AVAILABLE DATA:
★ ★ ★
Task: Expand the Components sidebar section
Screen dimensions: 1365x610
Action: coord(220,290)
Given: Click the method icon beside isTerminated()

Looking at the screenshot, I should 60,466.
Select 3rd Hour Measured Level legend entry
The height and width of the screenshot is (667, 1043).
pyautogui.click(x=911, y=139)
★ ★ ★
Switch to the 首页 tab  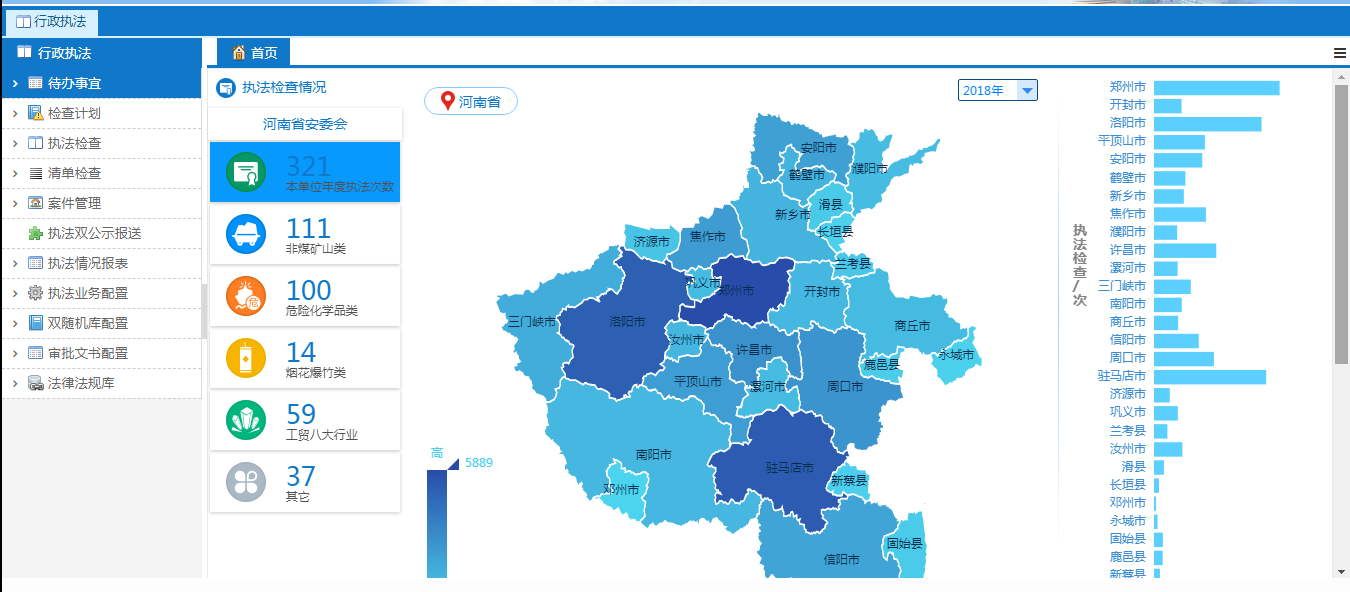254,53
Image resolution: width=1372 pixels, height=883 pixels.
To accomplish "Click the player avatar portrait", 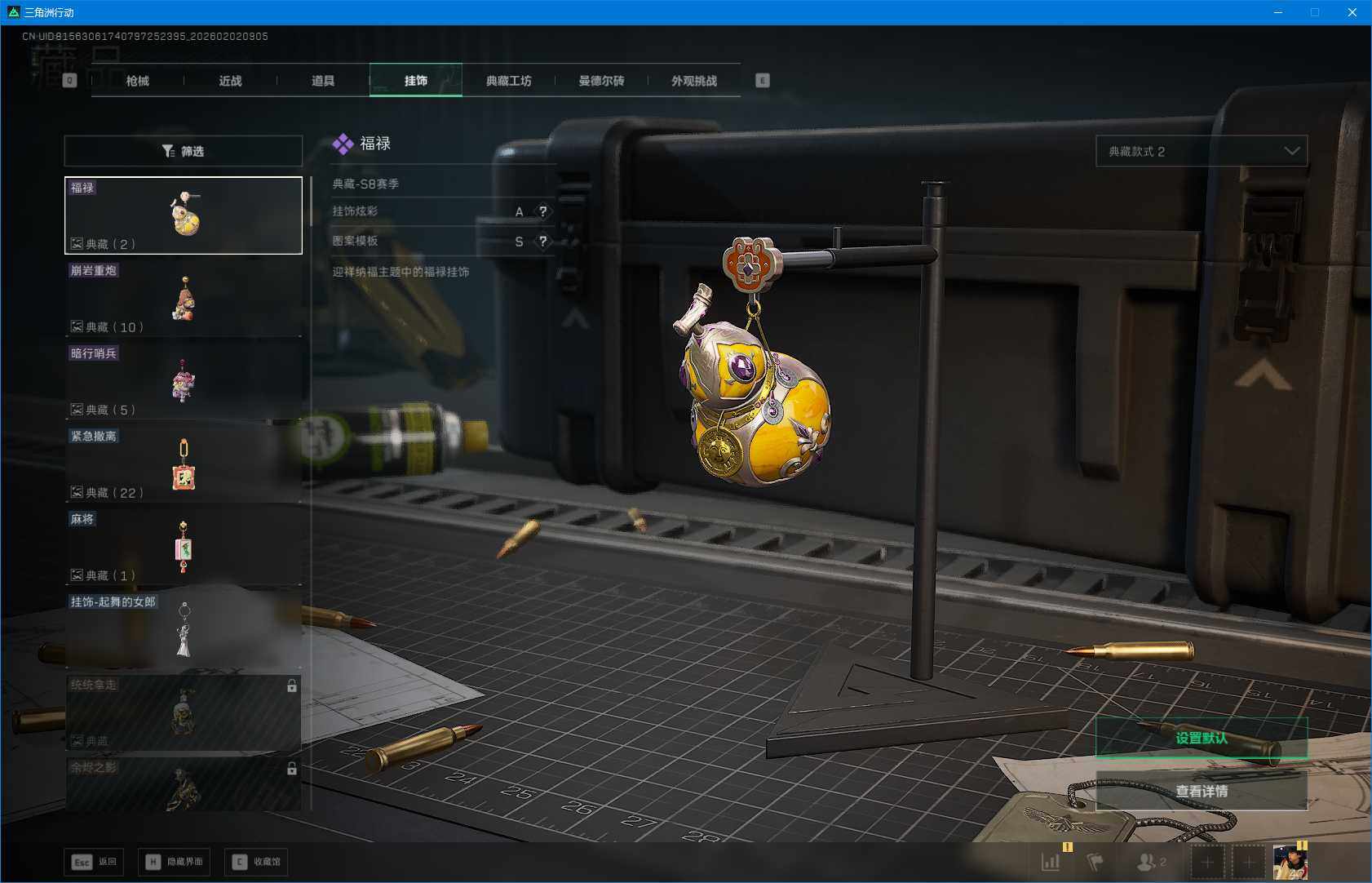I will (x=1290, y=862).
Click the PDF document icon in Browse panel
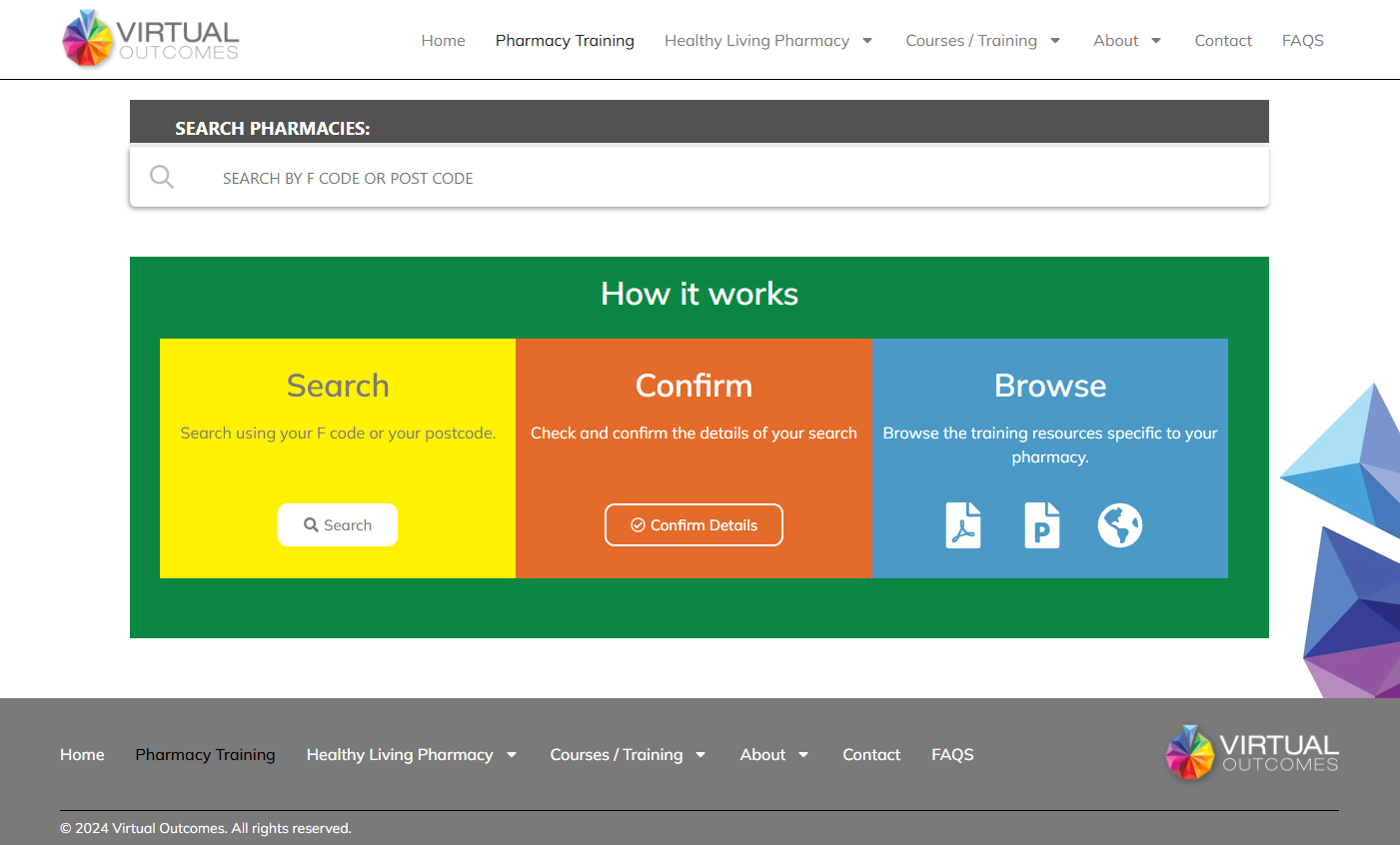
★ ★ ★
WHAT NEEDS TO BE DONE:
Your task is to transcribe, with no changes, only the lines of the listing above that lie between the line holding "Screen dimensions: 1365x610" and the line holding "Select 3rd Hour Measured Level legend entry", inclusive.

PROBLEM SOLUTION:
Screen dimensions: 1365x610
Action: coord(220,290)
Given: Click the method icon beside isTerminated()

Looking at the screenshot, I should 60,466.
Select 3rd Hour Measured Level legend entry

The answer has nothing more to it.